* _Kaynak_:
────────────────

Sadaka
Fıkıh Hükümlerı |
---|
Sadaka (Arapça: الصدقة) Allah yolunda verilen mala denir. İslam dininde her yoldan kazanç elde etmek caiz olmadığı gibi, malı her yolla harcamak da doğru değildir. Malın harcanmasında İslam’ın teyit ettiği en güzel yollardan birisi, malın Allah yolunda verilmesidir. Dolayısıyla Kur’an ayetleri, sadakayı farz ve müstehap olmak üzere ikiye ayırmakta ve onun için bazı şartlar ileri sürmektedir. Sadaka vermek insanın malının azalmasına neden olmadığı gibi, malın artmasına ve bereket kazanmasına da neden olur.
Etimoloji
“Sadaka”, insanın Allah rızası için malını vermesidir. Örneğin zekât bunlardan birisidir; ancak gerçekte sadaka müstehap ama zekât farzdır.[1] Allah yolunda malın (para) verilmesine “tasadduk” ve verilen mala “sadaka” denir.
Sadakanın Önemi
Tövbe suresinin 104. ayetinde[2]: ihtiyaç sahibi kullardan bahsedilmiş; Allah’ın izin ve emri ile bu tür yardımların kabul edildiği belirtilmekte ve gerçekte bu kişiler Allah’ın temsilcileridirler. Bu şekilde onların elleri Allah’ın elleridir de. İslam’ın azamet ve görkemini ortaya koyan bu tabir, en zarif tabirlerdendir. Bu ilahî farizaya teşvik etmenin yanı sıra, zekât ve sadaka verildiği zaman, edep ve saygının en güzeline uyma uyarısında da bulunmaktadır. Çünkü gerçekte (sadaka) alıcı Allah’tır. Nitekim İmam Seccad’dan (a.s) nakledilen bir rivayette İmam (a.s) şöyle buyurmaktadır: “Sadaka kulun eline geçmeden önce Allah’ın eline geçer.”[3]
Sadakanın Kısımları
Sadaka iki kısma ayrılır:
- Vacip: kişinin bir miktar malını kendine özgü şartlarla müstahak kişilere vermesidir. Örneğin: Zekât, Hums ve Fitre zekâtı.

────────────────

[Veri satırları]
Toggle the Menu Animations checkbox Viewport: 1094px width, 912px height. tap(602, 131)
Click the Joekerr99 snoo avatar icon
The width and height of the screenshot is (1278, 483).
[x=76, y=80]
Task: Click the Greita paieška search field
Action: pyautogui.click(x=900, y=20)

────────────────

* _Görev Listesi_:
(1) Sadaka metnindeki şu cümleyi İngilizceye çevirin: "Sadaka vermek insanın malının azalmasına neden olmadığı gibi, malın artmasına ve bereket kazanmasına da neden olur."
(2) Sadaka metninde "Sadakanın Önemi" sözleriyle başlayıp "ve Fitre zekâtı." sözlerine kadar devam eden bölümü hiç değiştirmeden yazdırın.
(3) Sadaka konulu metni kaldığı yerden sürdürün.

* _Görevlere Göre Sonuçlar_:
(1) Giving alms does not cause a person's wealth to decrease; on the contrary, it causes the wealth to increase and to gain abundance.

(2)
Sadakanın Önemi
Tövbe suresinin 104. ayetinde[2]: ihtiyaç sahibi kullardan bahsedilmiş; Allah’ın izin ve emri ile bu tür yardımların kabul edildiği belirtilmekte ve gerçekte bu kişiler Allah’ın temsilcileridirler. Bu şekilde onların elleri Allah’ın elleridir de. İslam’ın azamet ve görkemini ortaya koyan bu tabir, en zarif tabirlerdendir. Bu ilahî farizaya teşvik etmenin yanı sıra, zekât ve sadaka verildiği zaman, edep ve saygının en güzeline uyma uyarısında da bulunmaktadır. Çünkü gerçekte (sadaka) alıcı Allah’tır. Nitekim İmam Seccad’dan (a.s) nakledilen bir rivayette İmam (a.s) şöyle buyurmaktadır: “Sadaka kulun eline geçmeden önce Allah’ın eline geçer.”[3]
Sadakanın Kısımları
Sadaka iki kısma ayrılır:
- Vacip: kişinin bir miktar malını kendine özgü şartlarla müstahak kişilere vermesidir. Örneğin: Zekât, Hums ve Fitre zekâtı.

(3)
- müstehap: özel bir miktarı olmayan ve bireyin istediği miktarda malını Allah yolunda yoksul ve öksüzlere vermesidir.[4]
Özellikleri ve Şartları
Masumların (a.s) sözleri ve Kur’an-ı Kerim’in ayetlerinden anlaşıldığı kadarıyla, sadakanın kendine özgü bazı şartları vardır:
- Her şeyden önce sadaka, helal, iyi ve sağlam olmalıdır.[Not 1] [5]
- Sadaka ve infakın gizli olması daha güzeldir.[Not 2][6]
- Sadaka ve infak, incitme ve minnetle olmamalıdır.[Not 3][7]
- Sadaka ve infak, ihlasla ve halis bir niyetle verilmelidir.[Not 4][8]
- Sadaka ve infak, sevdiğimiz ve ilgi gösterdiğimiz mallardan olmalıdır.[Not 5][9]
- İnfakta bulunan kişi asla kendisini malın gerçek sahibi olarak görmemeli, aksine kendisini Allah ile halk arasında bir vasıta olarak görmelidir.[Not 6][10]-[11]
Sadakanın Verilme Yerleri
Allah-u Teâlâ, Kur’an’da sadakanın yerlerini sekize ayırmıştır[12]:
- Yoksullar
- Öksüzler
- Zekât İşlerinde Çalışan Görevliler: Bundan maksat, zekâtları toplamak, korumak, toplananların hesabını yapmakla görevlendirilmiş kimselerdir. Gerçekte bu, onların ücret ve çalışmalarının karşılığıdır.
- Gönülleri İslam dinine ısındırılmak istenen kişiler: Zekât verildiği takdirde kalpleri İslam dinine ısındırılacak, savaşta veya başka yerlerde Müslümanlara yardım edecek olan kâfirler. Yani İslam’ın amaçları için manevi bir motivasyonu olmayan kişilere belli bir miktarda mal verilerek kalplerinin yumuşatılmasıdır.
- Köleleri satın alarak azat etmek.
- Borçluların ve hiçbir kusur ve hatası olmadan borç yükünün altına girmiş kişilerin borcunu ödemek.
- Allah yolunda harcamak: Yani cami ve dini eğitim yapılan okullar veya şehrin temizliği, yol yapımı geliştirilmesi ve Müslümanların genelinin yararına olan diğer işlerde ve İslam dininin ilerlemesini sağlayacak yerlerde kullanmak.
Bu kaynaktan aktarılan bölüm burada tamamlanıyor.